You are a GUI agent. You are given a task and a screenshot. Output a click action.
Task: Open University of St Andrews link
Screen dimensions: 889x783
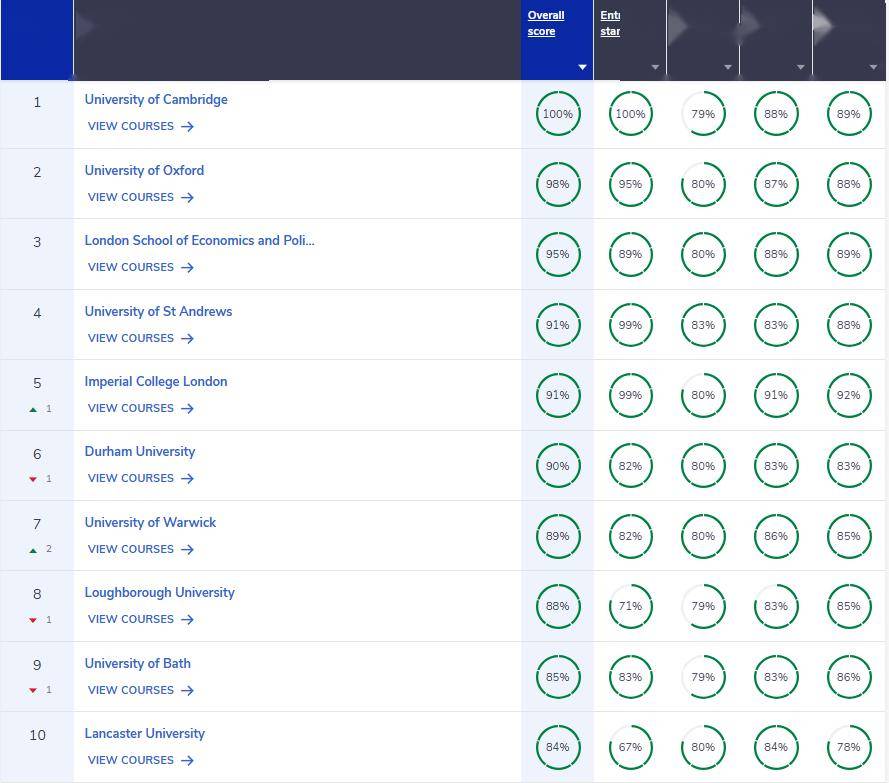[x=158, y=311]
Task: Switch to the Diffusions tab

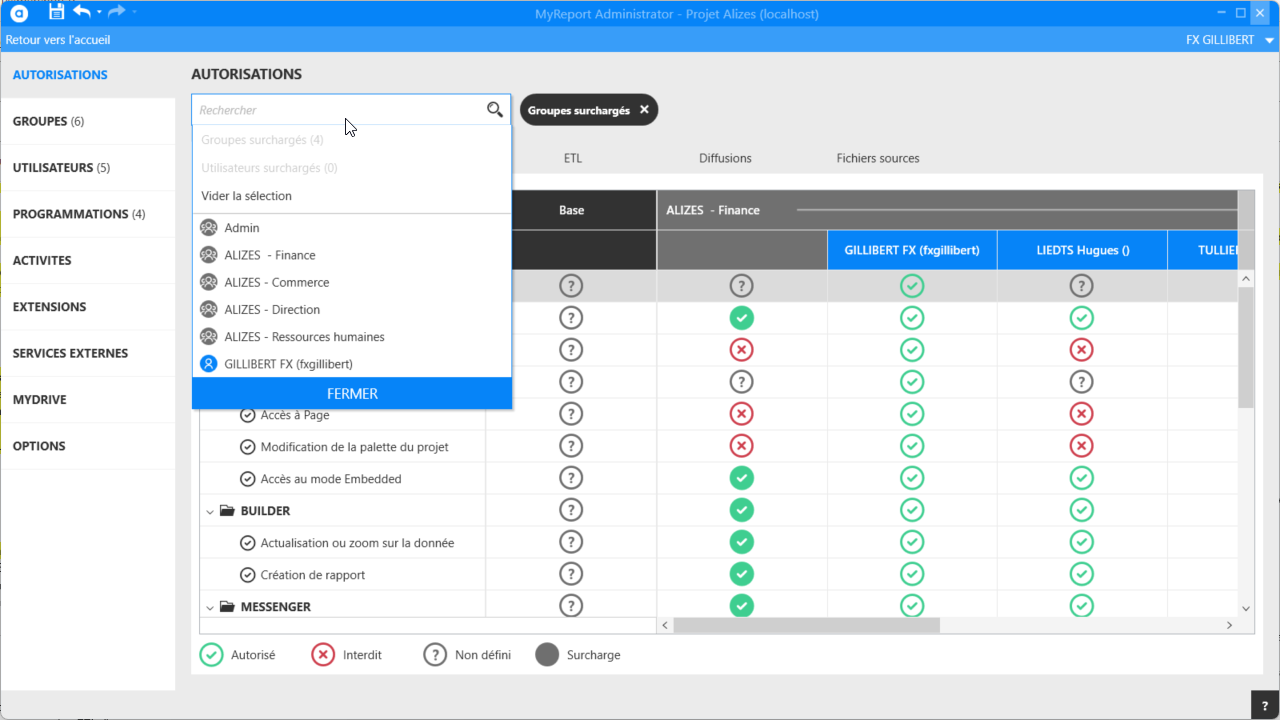Action: [x=725, y=158]
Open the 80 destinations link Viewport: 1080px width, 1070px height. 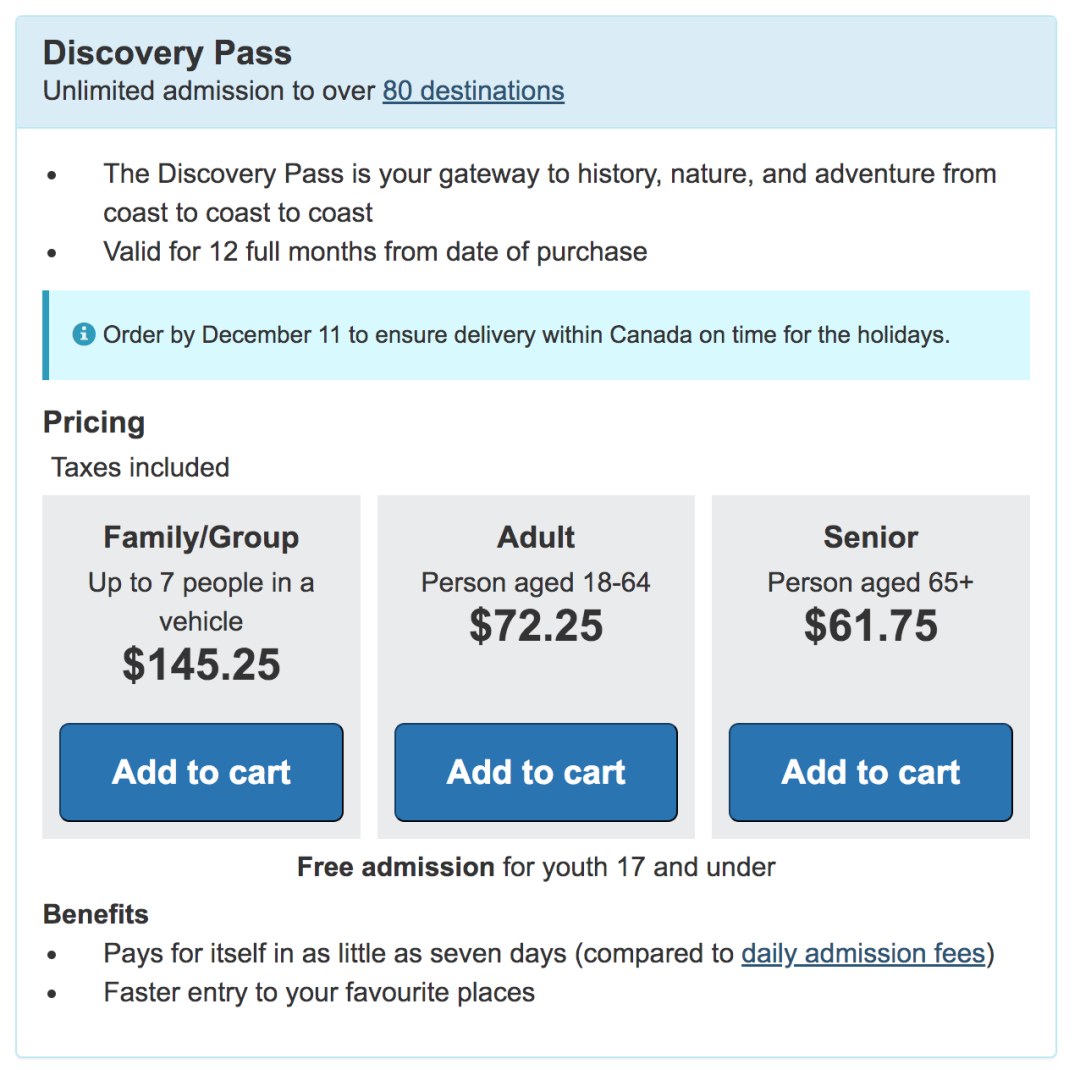click(473, 91)
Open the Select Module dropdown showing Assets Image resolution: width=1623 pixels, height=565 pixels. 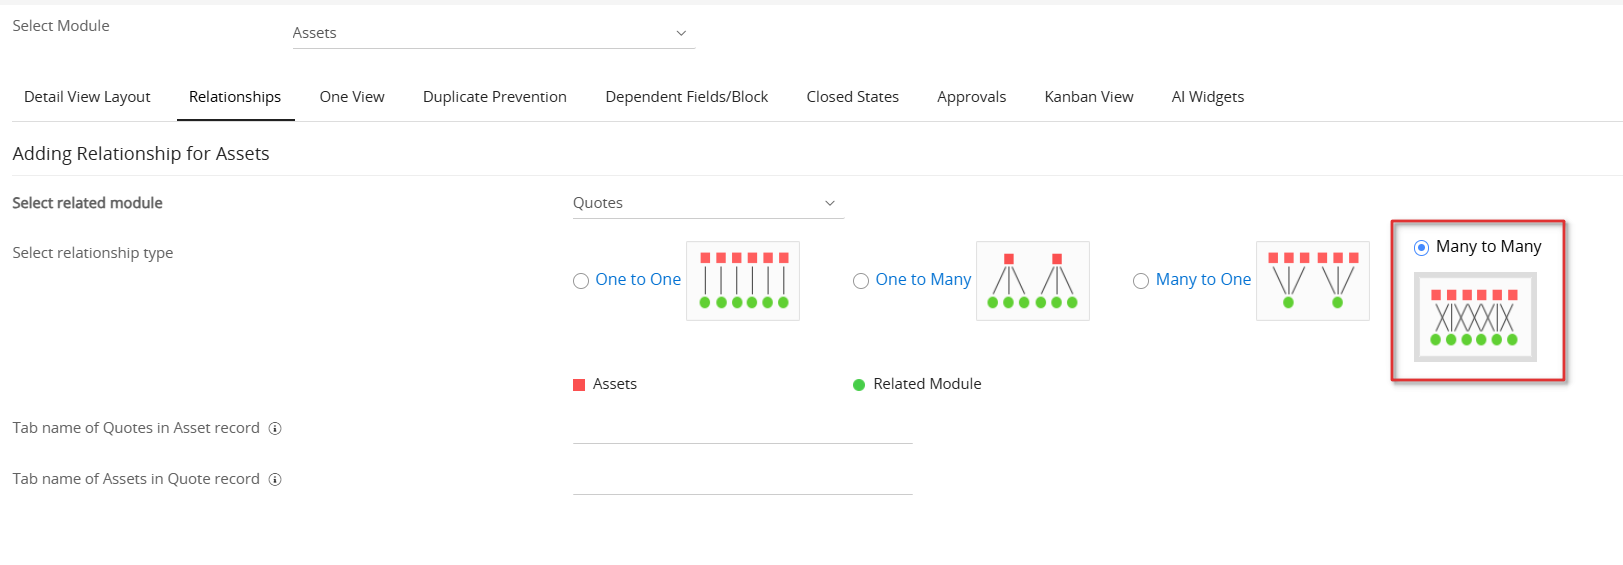tap(493, 33)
::::::::
Problem statement.
Format the lines from the start through the line containing "Action: [x=725, y=158]" as a two-column CSV with the headers instruction and coordinates. Give one row per answer, with the text leading up to that answer in one quoted field and the answer in another, replace line breaks with spaces, and leave the pictures out.

Task output.
instruction,coordinates
"You are a GUI agent. You are given a task and a screenshot. Output a click action. Task: Open University of St Andrews link Screen dimensions: 889x783","[x=158, y=311]"
"Task: Switch to the Diffusions tab","Action: [x=725, y=158]"